Stored data
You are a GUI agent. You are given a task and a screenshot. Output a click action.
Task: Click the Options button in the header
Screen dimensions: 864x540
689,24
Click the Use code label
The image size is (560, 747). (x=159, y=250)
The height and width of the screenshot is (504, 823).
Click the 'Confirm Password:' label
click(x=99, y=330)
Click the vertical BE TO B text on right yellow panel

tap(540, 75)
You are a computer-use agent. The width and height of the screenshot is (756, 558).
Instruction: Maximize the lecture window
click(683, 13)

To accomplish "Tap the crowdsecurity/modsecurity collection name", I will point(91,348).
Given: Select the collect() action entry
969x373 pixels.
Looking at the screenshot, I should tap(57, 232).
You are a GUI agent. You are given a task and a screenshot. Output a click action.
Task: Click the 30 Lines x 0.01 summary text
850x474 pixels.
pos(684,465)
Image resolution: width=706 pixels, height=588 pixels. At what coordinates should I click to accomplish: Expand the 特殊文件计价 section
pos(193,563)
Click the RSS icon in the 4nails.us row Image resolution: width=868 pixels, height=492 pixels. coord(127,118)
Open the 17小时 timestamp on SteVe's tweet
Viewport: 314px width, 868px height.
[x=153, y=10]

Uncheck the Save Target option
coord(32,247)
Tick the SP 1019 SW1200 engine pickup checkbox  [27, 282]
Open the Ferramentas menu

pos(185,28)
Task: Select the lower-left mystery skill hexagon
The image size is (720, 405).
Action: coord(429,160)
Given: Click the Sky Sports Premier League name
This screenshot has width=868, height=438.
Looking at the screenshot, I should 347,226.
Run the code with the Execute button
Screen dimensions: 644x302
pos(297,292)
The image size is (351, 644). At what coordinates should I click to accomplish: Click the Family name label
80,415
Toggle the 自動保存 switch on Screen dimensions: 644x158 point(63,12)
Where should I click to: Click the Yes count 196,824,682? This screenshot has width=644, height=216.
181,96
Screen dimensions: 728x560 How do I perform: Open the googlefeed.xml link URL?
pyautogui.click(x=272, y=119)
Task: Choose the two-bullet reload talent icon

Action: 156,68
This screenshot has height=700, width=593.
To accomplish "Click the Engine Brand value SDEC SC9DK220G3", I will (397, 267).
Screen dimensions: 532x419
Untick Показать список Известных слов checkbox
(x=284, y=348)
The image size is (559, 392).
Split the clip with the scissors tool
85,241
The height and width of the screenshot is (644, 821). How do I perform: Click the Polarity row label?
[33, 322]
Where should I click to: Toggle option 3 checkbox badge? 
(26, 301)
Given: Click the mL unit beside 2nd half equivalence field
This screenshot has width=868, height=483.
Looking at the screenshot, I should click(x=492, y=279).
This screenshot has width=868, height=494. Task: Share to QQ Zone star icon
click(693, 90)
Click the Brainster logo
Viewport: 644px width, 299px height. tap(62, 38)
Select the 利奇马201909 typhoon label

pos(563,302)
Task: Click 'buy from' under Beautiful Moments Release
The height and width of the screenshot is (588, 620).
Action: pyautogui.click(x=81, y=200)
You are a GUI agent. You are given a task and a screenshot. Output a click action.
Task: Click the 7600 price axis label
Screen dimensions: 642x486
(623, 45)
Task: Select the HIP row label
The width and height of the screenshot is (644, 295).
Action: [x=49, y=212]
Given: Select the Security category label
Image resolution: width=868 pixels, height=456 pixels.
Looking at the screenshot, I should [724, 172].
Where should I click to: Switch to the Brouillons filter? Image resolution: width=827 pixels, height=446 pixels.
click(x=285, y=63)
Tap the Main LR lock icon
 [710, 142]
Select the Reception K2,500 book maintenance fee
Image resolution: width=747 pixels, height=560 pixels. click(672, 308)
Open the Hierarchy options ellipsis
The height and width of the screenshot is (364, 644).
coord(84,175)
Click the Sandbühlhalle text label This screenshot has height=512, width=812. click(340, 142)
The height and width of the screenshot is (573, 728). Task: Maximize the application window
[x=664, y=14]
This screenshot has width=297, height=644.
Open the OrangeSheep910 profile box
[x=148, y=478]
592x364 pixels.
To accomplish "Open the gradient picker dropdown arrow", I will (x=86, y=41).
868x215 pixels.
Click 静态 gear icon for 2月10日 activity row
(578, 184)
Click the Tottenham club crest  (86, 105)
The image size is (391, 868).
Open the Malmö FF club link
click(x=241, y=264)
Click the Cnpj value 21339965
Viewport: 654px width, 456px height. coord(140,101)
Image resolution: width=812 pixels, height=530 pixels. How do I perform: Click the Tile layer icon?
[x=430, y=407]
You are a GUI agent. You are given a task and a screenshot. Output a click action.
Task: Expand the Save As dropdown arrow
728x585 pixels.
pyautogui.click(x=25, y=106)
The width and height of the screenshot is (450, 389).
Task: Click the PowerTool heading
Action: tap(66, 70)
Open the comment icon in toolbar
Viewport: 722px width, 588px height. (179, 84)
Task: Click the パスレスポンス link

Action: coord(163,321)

→ ASSIGNMENT
With the first line being the one containing "Image resolution: width=868 pixels, height=456" and the last line the one containing "Click the Sandbühlhalle", transcribe exactly the lines above that fall in that range.

→ RESPONSE
Image resolution: width=868 pixels, height=456 pixels.
Looking at the screenshot, I should [724, 172].
Where should I click to: Switch to the Brouillons filter? Image resolution: width=827 pixels, height=446 pixels.
click(x=285, y=63)
Tap the Main LR lock icon
 [710, 142]
Select the Reception K2,500 book maintenance fee
Image resolution: width=747 pixels, height=560 pixels. click(672, 308)
Open the Hierarchy options ellipsis
The height and width of the screenshot is (364, 644).
coord(84,175)
Click the Sandbühlhalle text label This screenshot has height=512, width=812. click(340, 142)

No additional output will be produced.